August 14, 2003

Sgt. Pepper's Lonely Hearts Club Band

pepper.jpg#92 on the IMDB bottom 100 films. We were going through some of our vinyl recently and listened to the Beatles albums that spawned this movie and I got a hankering to see it again (I saw it in the theatre when it came out!) The library had a copy (on tape) and Becky's off visiting Rosalind (and Steve & Hazel) so I feel like I can waste time watching really dumb movies ;-)

But it's weird because I think it's actually pretty good. (Not literally "pretty good" which is Becky's and my shorthand for 3 stars. Stars-wise it's more like "okay" or "okay plus" (2 or 2-1/2)). The deal is that they took all the songs on the Beatles albums Sgt Pepper's Lonely Hearts Club Band and Abbey Road and a few other songs and used them as the score for a pop music opera. Even though all the Beatles were still alive when this was made (1978), none of them wanted to be in it so instead the producers enlisted the Bee Gees, fresh off their success with the Saturday Night Fever soundtrack, and squared out the quartet with Peter Frampton. It's a testament to the surreality of the Lennon & McCartney lyrics that they form the only dialogue in the movie with the exception of some sparse narration spoken by George Burns (who sounds just like Peter Falk in The Princess Bride. Or Falk sounds like Burns, I guess.)

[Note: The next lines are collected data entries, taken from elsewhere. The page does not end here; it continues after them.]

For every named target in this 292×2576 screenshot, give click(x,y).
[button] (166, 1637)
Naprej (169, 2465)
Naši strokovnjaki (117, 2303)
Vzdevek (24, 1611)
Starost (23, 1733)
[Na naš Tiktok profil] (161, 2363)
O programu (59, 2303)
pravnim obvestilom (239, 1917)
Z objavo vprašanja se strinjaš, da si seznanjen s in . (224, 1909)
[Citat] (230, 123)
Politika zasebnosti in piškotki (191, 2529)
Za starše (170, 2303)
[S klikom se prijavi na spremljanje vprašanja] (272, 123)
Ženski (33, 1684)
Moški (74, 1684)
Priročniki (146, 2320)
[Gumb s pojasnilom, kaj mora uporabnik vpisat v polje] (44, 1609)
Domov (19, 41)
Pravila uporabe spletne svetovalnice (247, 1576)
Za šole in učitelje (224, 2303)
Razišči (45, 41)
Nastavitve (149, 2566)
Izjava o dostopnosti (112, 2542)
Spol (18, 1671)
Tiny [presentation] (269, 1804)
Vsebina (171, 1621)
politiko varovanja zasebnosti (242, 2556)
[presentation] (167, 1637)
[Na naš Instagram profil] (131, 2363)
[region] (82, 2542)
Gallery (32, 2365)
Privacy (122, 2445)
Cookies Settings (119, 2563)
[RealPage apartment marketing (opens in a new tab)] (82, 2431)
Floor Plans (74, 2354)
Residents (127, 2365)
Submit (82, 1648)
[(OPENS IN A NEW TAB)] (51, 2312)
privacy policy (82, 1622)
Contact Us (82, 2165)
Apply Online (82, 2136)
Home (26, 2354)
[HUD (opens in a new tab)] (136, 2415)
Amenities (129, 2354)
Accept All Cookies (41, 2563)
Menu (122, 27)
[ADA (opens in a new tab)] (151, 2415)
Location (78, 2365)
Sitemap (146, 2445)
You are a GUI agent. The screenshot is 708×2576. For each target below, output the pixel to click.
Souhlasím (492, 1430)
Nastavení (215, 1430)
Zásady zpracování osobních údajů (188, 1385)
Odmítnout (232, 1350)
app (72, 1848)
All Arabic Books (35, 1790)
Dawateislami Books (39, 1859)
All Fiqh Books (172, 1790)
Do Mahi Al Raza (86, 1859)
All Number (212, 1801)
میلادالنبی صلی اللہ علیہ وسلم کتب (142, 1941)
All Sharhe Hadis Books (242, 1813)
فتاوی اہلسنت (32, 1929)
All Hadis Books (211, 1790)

The bands involved all do acceptable covers of the Beatles tunes. The Earth Wind and Fire rendition of "Got To Get You Into My Life" is excellent. Aerosmith does nice work with "Come Together" and Alice Cooper contributes a creepy rendition of "Because". Steve Martin performs "Maxwell's Silver Hammer" in his late 70s pre-The Jerk persona.

There's an impressive number of music, tv, and movie personality cameos in the movie-ending number. Check out the list on the IMDB (click the poster as always) under "Our Guests at Heartland".

The movie makes about as much sense as any musical (there's even a brief hoedown scene ;-). As a historical document of the late seventies movie musical boom, it's really kind of fun. That boom was largely the work of producer Robert Stigwood who did this one as well as Jesus Christ Superstar (1973), Tommy (1975), Saturday Night Fever (1977), and Grease (1978)

If you can, see a letterboxed version (the DVD is) as there are quite a few scenes that suffer under pan and scan.